By rewriting the formula, we can express distance or time in terms of the other two variables. For example:

• Distance = Speed × Time
• Time = Distance / Speed

In our scenario, since the jogger runs 8 miles and the cyclist rides 20 miles but for the same time, these formulas allow us to compare their speeds. This is a practical use of the distance-speed-time relationship to find unknown quantities given certain conditions.

Equation solving is about finding the value of an unknown variable by using mathematical techniques. The exercise requires setting up and solving equations to find the jogger's and the cyclist's speed. Firstly, we establish the speed relationship for both individuals using variables.
Let the jogger's speed be represented by \( x \) mph. Therefore, the cyclist's speed, which is 12 mph faster, is given by \( x + 12 \) mph.

• Jogger's time: \( \frac{8}{x} \)
• Cyclist's time: \( \frac{20}{x+12} \)

Since the time for both is the same, we set these equal: \[ \frac{8}{x} = \frac{20}{x + 12} \]Cross-multiplying helps us remove the fractions, leading to a simpler form. Solving this equation ultimately gives us the value for \( x \), the jogger's speed.
This step-by-step application involves basic algebra rules and is fundamental in finding solutions to problems involving multiple unknowns. It enhances our problem-solving skills by allowing multiple approaches for reaching the desired solution.
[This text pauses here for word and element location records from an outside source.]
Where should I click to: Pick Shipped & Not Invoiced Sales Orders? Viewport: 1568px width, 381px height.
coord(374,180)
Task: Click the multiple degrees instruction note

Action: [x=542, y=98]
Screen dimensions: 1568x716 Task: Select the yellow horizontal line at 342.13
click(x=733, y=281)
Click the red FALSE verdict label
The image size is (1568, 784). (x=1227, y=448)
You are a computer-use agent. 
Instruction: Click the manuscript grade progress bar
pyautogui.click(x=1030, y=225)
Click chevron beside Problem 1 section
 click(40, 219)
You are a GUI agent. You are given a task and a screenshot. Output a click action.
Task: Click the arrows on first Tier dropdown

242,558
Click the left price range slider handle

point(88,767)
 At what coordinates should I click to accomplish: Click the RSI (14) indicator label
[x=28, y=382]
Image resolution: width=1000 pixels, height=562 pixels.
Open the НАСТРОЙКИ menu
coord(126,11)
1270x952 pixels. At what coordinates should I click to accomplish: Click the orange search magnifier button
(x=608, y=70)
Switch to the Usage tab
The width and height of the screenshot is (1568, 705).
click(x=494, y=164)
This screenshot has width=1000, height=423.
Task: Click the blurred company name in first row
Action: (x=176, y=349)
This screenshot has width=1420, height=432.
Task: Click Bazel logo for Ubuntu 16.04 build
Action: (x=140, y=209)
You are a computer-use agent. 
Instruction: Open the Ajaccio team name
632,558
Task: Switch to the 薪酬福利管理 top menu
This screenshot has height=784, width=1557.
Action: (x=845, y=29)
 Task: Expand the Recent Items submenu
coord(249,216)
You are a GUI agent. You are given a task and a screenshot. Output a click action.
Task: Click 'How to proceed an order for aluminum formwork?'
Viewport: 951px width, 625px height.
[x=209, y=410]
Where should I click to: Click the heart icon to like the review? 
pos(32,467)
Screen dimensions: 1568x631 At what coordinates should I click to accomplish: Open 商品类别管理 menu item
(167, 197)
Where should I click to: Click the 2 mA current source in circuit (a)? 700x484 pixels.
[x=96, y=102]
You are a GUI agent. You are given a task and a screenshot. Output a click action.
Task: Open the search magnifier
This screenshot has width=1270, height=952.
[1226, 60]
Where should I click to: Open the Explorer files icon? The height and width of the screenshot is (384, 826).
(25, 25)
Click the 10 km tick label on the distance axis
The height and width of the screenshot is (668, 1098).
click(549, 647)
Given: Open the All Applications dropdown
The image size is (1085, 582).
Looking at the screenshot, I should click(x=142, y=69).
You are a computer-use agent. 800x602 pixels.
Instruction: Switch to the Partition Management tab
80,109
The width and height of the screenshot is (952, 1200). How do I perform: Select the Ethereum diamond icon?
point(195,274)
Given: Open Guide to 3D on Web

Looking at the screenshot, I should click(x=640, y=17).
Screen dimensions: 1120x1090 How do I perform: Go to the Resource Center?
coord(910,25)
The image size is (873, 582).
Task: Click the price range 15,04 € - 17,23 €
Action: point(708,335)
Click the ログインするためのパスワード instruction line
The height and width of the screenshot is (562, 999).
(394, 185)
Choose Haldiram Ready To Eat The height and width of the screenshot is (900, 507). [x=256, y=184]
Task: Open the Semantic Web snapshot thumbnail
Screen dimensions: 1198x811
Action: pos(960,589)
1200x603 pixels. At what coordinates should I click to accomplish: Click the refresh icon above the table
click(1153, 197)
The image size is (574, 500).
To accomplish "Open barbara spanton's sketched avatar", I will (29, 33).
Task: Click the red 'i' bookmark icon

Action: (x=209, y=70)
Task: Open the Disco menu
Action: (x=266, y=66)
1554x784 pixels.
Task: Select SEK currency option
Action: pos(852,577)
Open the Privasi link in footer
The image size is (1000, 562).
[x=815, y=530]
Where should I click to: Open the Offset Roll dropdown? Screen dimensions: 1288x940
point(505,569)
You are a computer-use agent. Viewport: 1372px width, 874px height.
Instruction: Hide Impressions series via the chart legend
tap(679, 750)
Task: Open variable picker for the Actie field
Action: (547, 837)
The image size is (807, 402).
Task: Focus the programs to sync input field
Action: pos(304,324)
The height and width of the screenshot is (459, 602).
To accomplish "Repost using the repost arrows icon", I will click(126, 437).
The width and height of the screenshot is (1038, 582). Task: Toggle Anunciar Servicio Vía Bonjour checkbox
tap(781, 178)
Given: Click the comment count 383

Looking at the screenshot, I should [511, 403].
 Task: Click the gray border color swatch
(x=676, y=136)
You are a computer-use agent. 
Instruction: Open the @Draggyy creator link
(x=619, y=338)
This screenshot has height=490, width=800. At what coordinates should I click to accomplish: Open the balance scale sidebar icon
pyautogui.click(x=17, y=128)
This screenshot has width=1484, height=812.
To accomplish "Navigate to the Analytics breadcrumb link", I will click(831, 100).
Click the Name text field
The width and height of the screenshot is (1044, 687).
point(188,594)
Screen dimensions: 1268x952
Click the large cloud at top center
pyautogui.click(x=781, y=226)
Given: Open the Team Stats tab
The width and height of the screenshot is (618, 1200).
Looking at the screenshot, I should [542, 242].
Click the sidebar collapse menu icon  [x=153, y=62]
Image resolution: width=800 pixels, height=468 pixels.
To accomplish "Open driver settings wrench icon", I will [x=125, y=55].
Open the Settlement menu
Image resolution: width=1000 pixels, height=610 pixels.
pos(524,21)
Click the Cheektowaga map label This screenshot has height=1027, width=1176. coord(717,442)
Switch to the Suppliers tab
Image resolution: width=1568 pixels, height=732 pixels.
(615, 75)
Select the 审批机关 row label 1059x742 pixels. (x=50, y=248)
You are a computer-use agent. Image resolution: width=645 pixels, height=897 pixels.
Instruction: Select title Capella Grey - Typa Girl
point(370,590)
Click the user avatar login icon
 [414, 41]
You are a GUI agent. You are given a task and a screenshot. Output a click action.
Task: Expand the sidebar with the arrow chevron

Linear equations are equations of the first degree, meaning they involve no exponents higher than one. In our exercise, the relationship defined by the equation \( 8(x+12) = 20x \) is linear. Linear equations like this have a specific format: \( ax + b = c \), where \( a \), \( b \), and \( c \) are constants. Here’s how we handle the equation:

• Expand and distribute: \( 8x + 96 = 20x \)
• Rearrange by isolating terms: \( 20x - 8x = 96 \)
• Simplify: \( 12x = 96 \)

This rearrangement allows us to solve the equation for \( x \), representing the jogger's speed.
Once solved, the outcome \( x = 8 \) directly gives the jogger's speed in mph. Meanwhile, adding 12 to this value because of the problem's conditions provides us with the cyclist's speed.
Solving linear equations is a foundational skill in algebra, and understanding this process is key to tackling more complex mathematical challenges.